What the task asks
Recast the rows below as a JSON list of strings with one string per line and blank lines omitted, starting at the first row and ending at the line containing "tap(101, 900)", both included. Leave the pictures out.

§ §

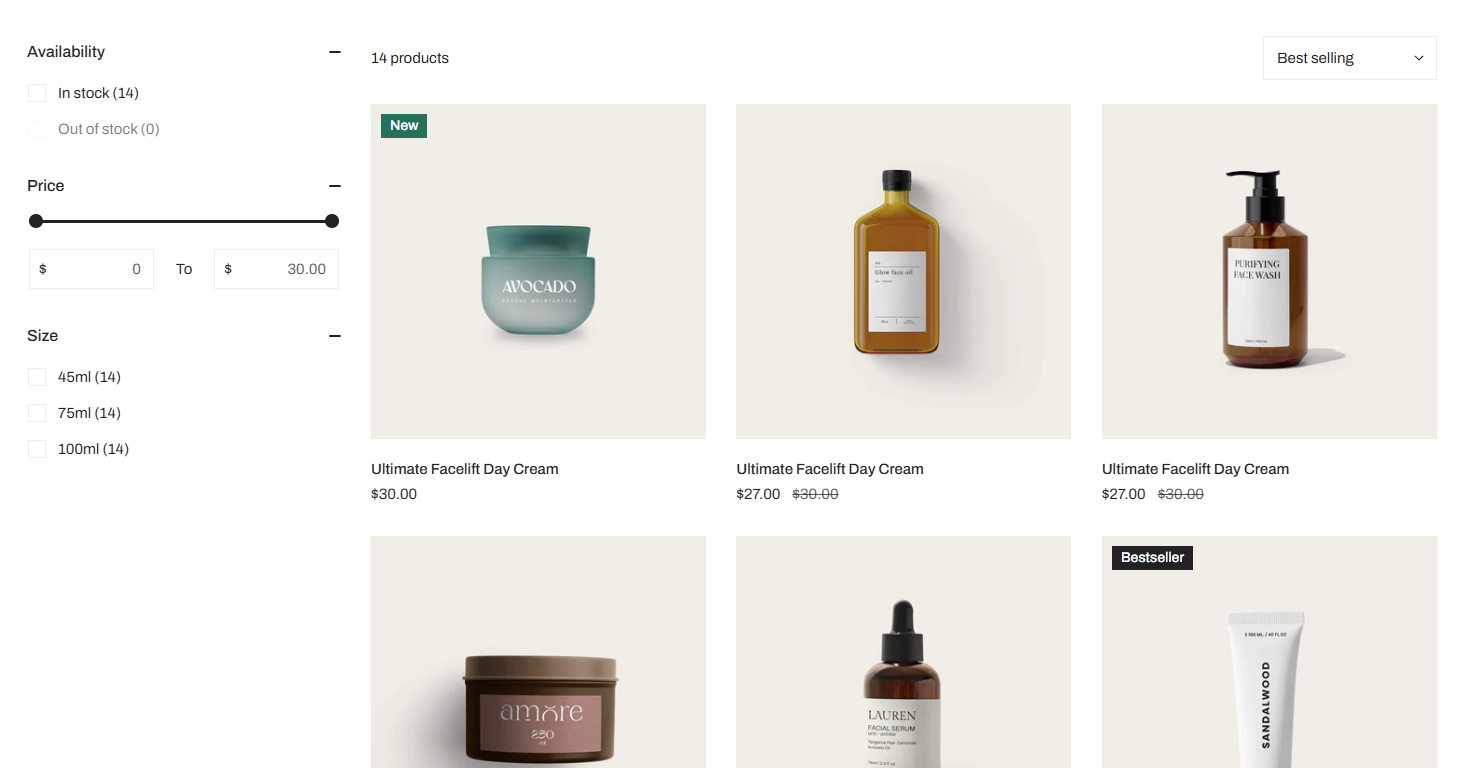Click the $30.00 Ultimate Facelift Day Cream title

click(x=464, y=469)
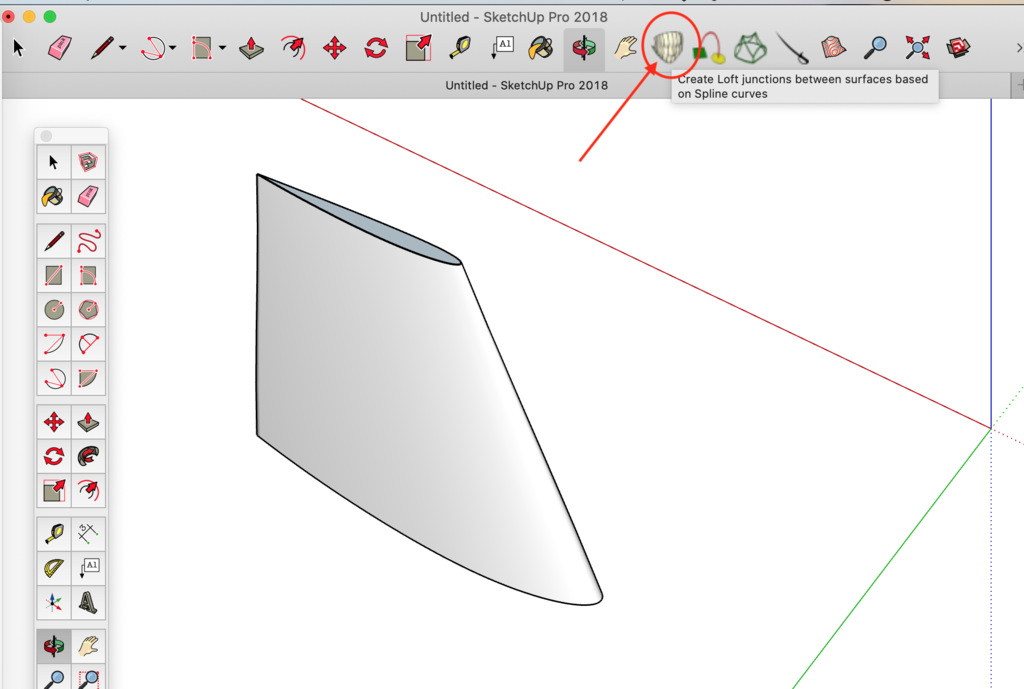Activate the Curviloft Skinning wireframe tool

click(750, 47)
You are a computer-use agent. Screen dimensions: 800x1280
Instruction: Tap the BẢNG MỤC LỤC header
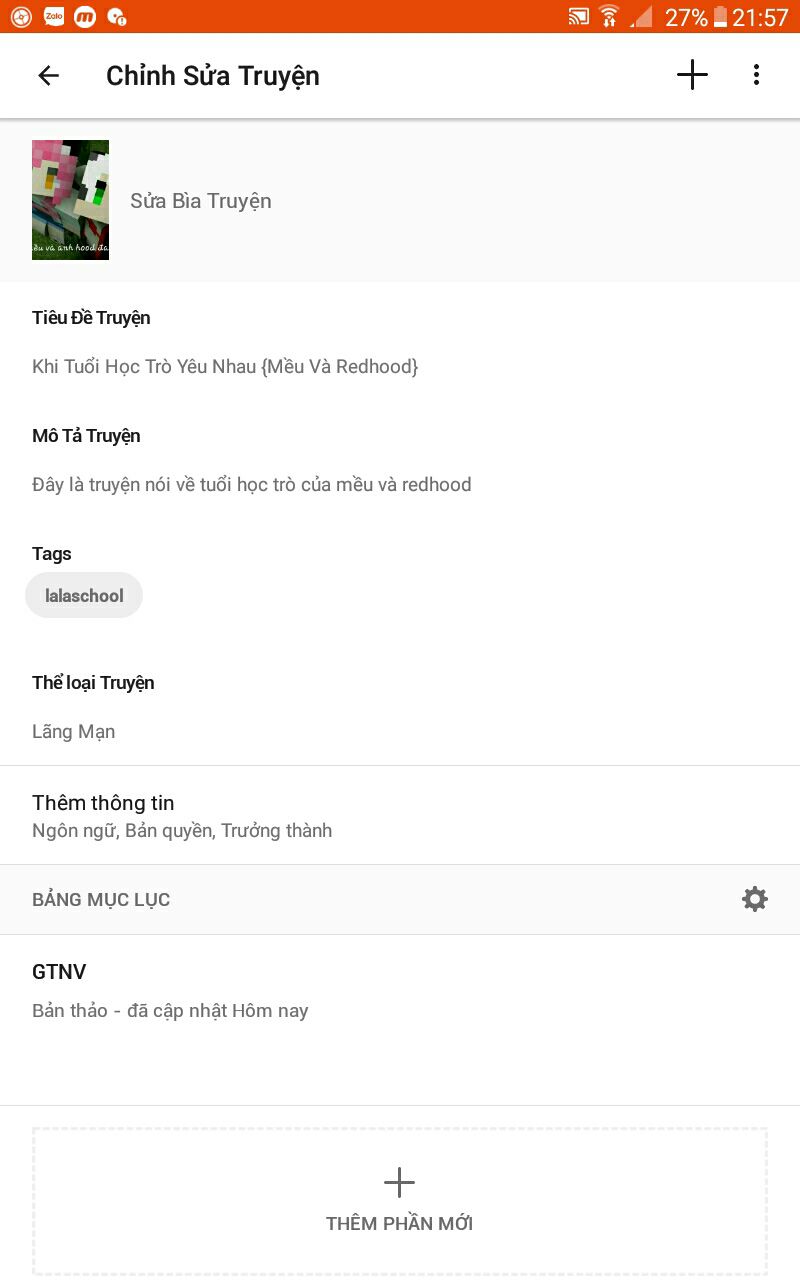tap(101, 900)

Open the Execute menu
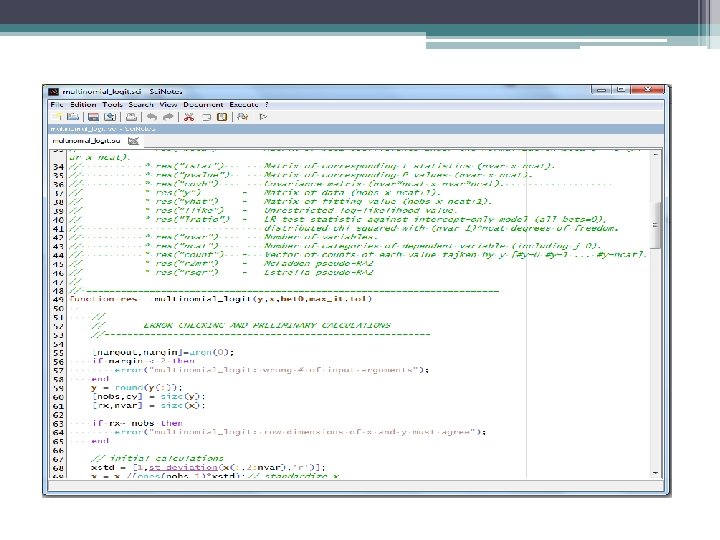(243, 104)

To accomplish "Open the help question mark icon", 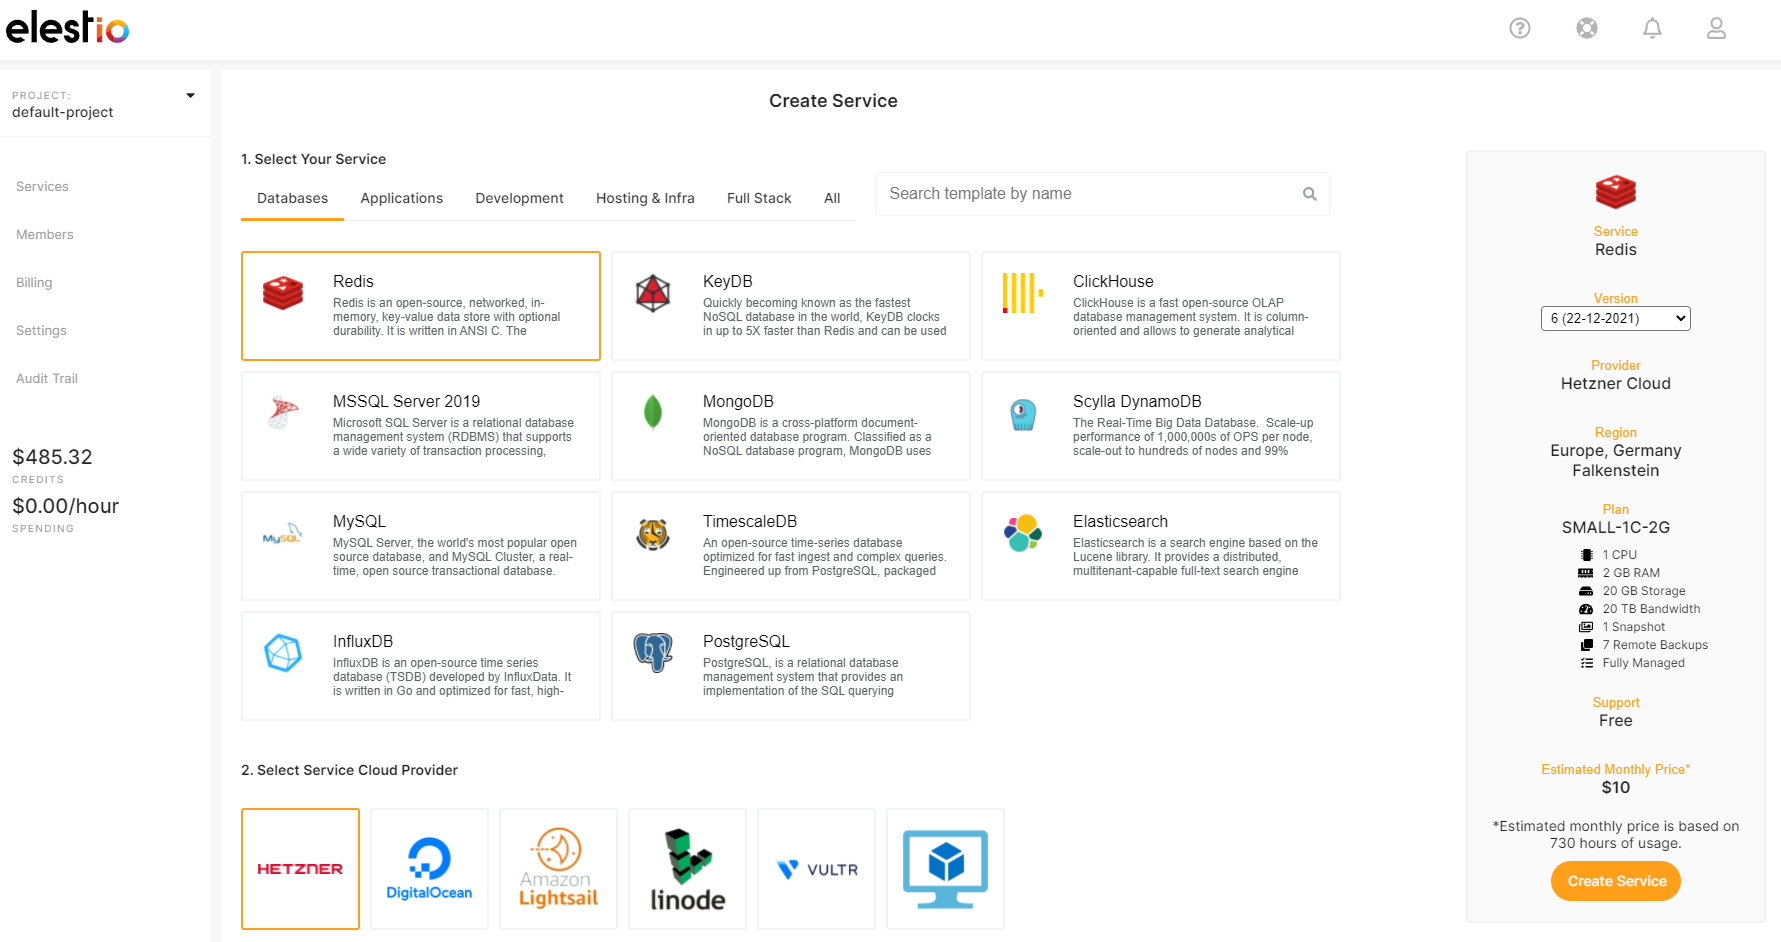I will 1519,28.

§ §

Response
[
  "Click the $30.00 Ultimate Facelift Day Cream title",
  "click(x=464, y=469)",
  "Activate the Curviloft Skinning wireframe tool",
  "click(750, 47)",
  "You are a computer-use agent. Screen dimensions: 800x1280",
  "Instruction: Tap the BẢNG MỤC LỤC header",
  "tap(101, 900)"
]